Asimov’un yazdığı hikayelerden oluşan ve kendisinin en ünlü kitabı olan Ben Robot, bu Kanunlar çerçevesinde robotlar ve insanlar arasında gerçekleşen etkileşimleri sunuyor. Hikayelerin çoğunluğunda ana karakter olarak karşımıza çıkan ve bir robopsikolog olan Susan Calvin’in bu Kanunlar ile ortaya çıkan problemleri yine bu Kanunlar ile çözmeye çalışma çabalarını okuyoruz.



Ben Robot içinde barındırdığı bütün hikayeleri ile başından sonuna kadar soru sorduran bir kitap olma özelliğini taşıyor. İnsanların geleceği, insanların robotlar karşısındaki durumları, insan ve robot etkileşimleri, insanların ve robotların varoluş amaçları ve gelecekte kazanan kim olacak gibi sorular her zaman üzerinde düşündüğünüz konular oluyor.

Yukarıda da bahsettiğim gibi kitapta üç tane Robot Kanunu var.

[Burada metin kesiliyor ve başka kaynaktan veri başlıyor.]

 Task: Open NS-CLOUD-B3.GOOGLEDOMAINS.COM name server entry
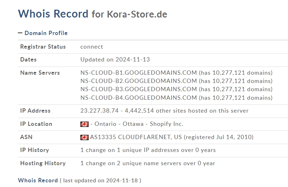pyautogui.click(x=139, y=89)
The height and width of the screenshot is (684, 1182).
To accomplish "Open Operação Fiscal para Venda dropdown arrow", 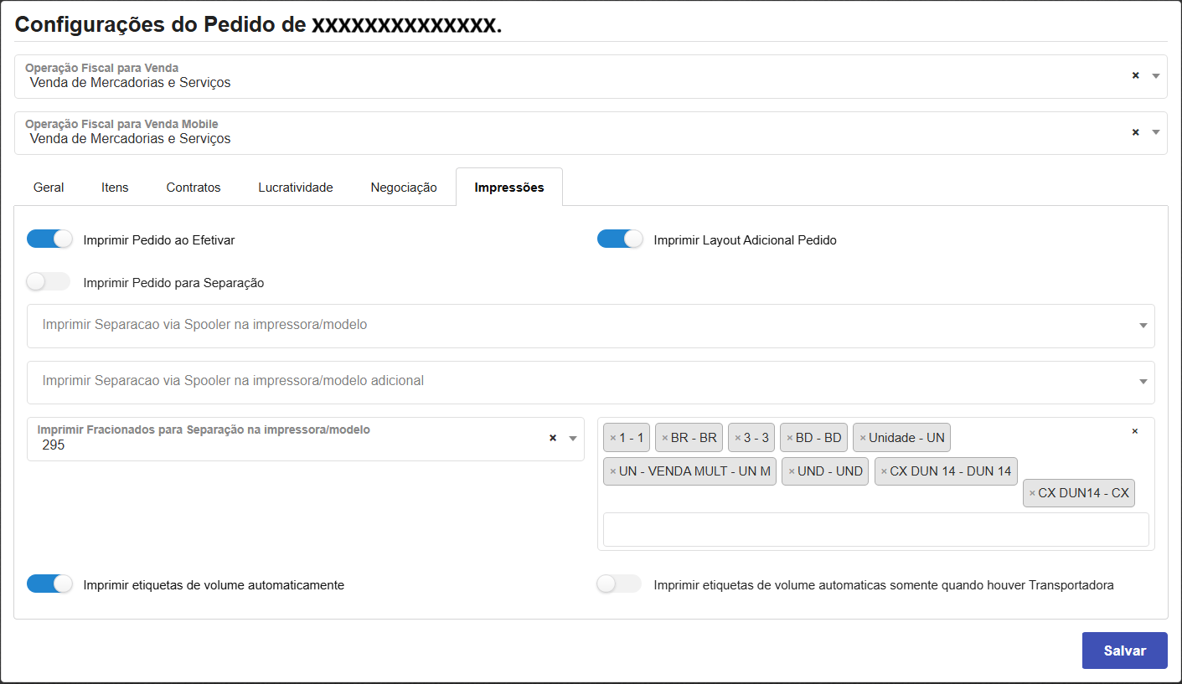I will click(x=1155, y=75).
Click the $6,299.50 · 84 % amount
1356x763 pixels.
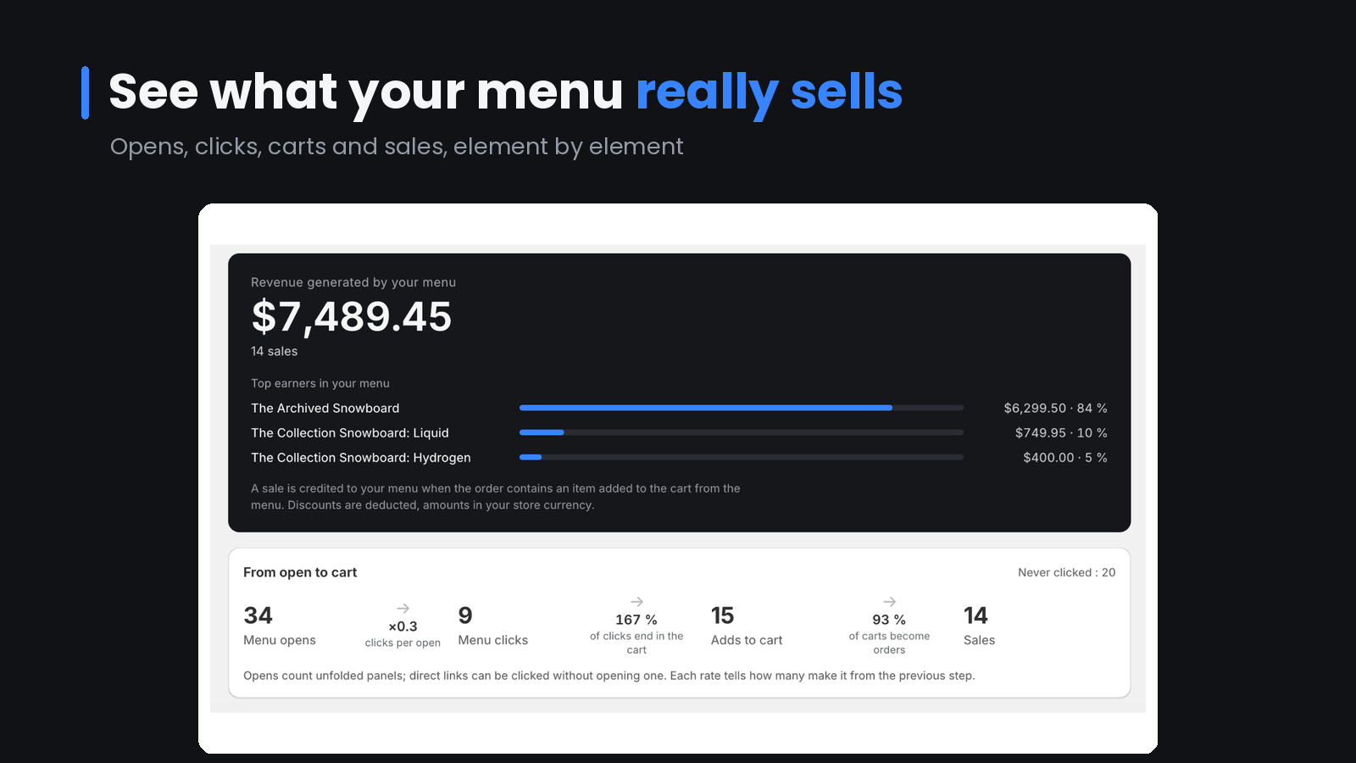point(1055,408)
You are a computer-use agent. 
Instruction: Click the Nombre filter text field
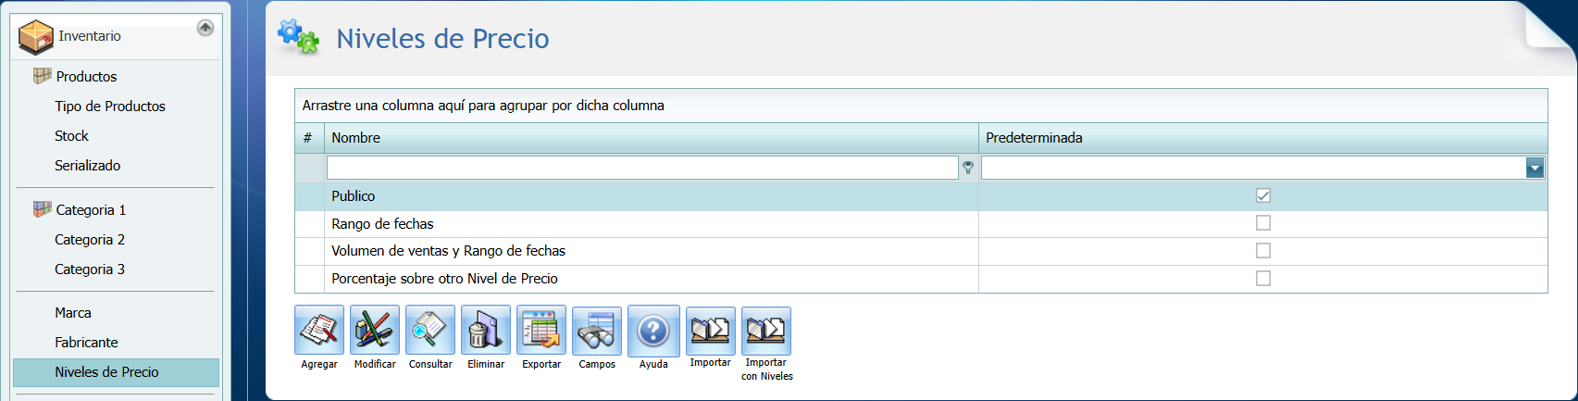point(641,168)
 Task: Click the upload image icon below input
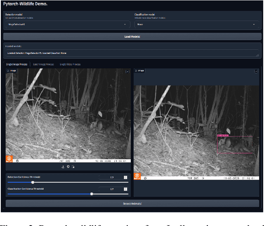click(63, 167)
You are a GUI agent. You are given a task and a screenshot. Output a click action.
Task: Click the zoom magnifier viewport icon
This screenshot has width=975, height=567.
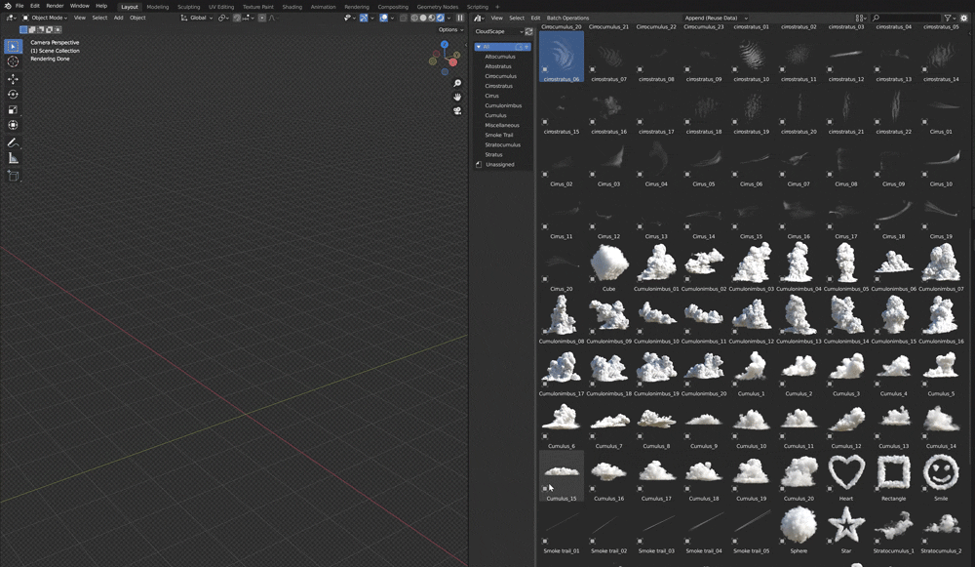(457, 83)
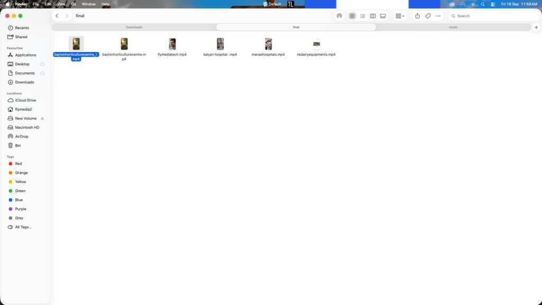Switch to the Downloads tab
This screenshot has height=305, width=542.
[134, 28]
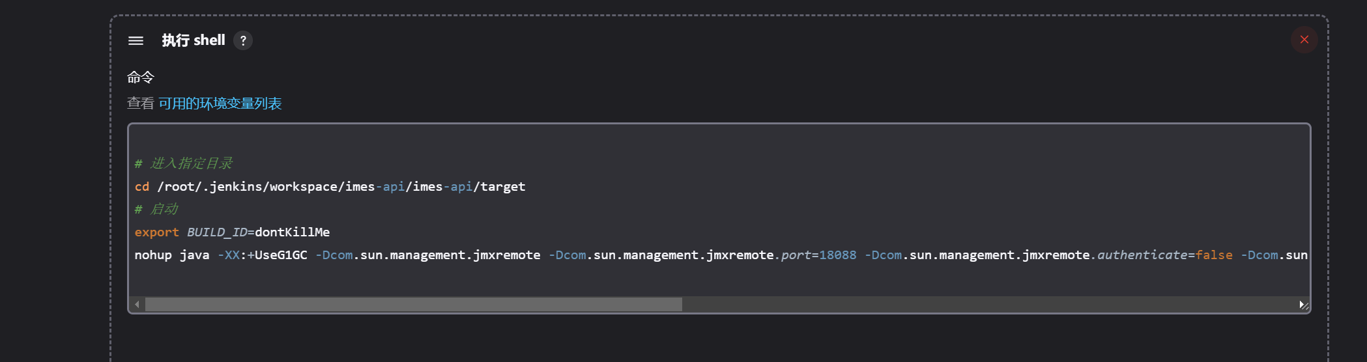Click the 命令 field label
Viewport: 1367px width, 362px height.
point(141,77)
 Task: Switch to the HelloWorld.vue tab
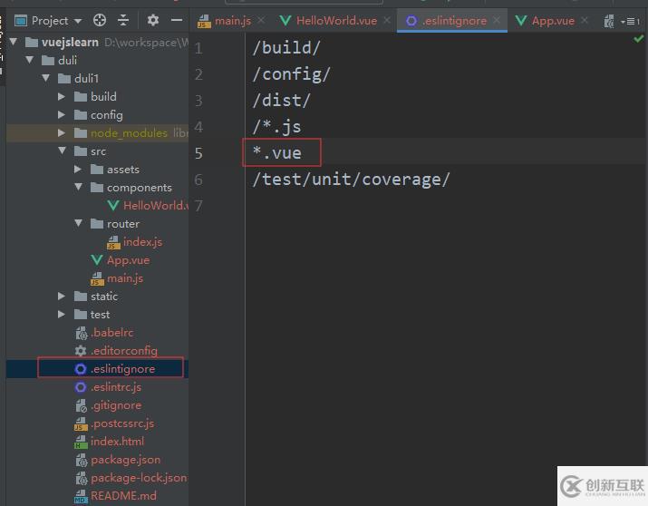334,20

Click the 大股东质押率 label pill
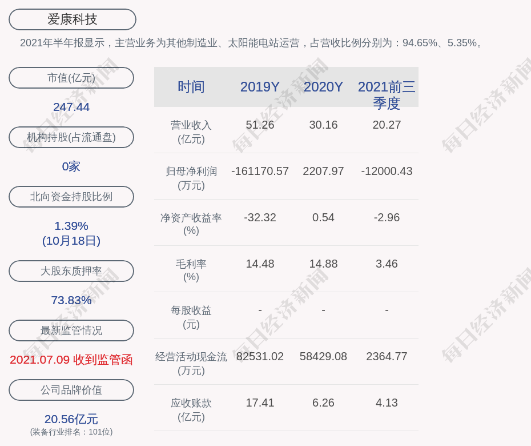[x=71, y=271]
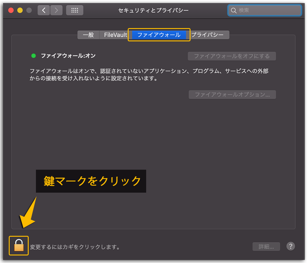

Ve robotların bütün eylemleri bu kanunlar çerçevesinde şekilleniyor. Yani bu kanunlara robotların ahlak değerleri de denilebilir. Her bir robot farklı bir amaca hizmet etmek için üretiliyor ve farklı amaçlar ile bu kuralların her birleşiminde ortaya farklı davranışlar ve sonuçlar çıkıyor. Daha iyi anlaşılabilmesi için insanlar üzerinden örneklendirirsem, yetiştirilen ortam ve ahlak değerlerinin birleşimi sonucunda insanın gösterdiği davranışlar da denilebilir.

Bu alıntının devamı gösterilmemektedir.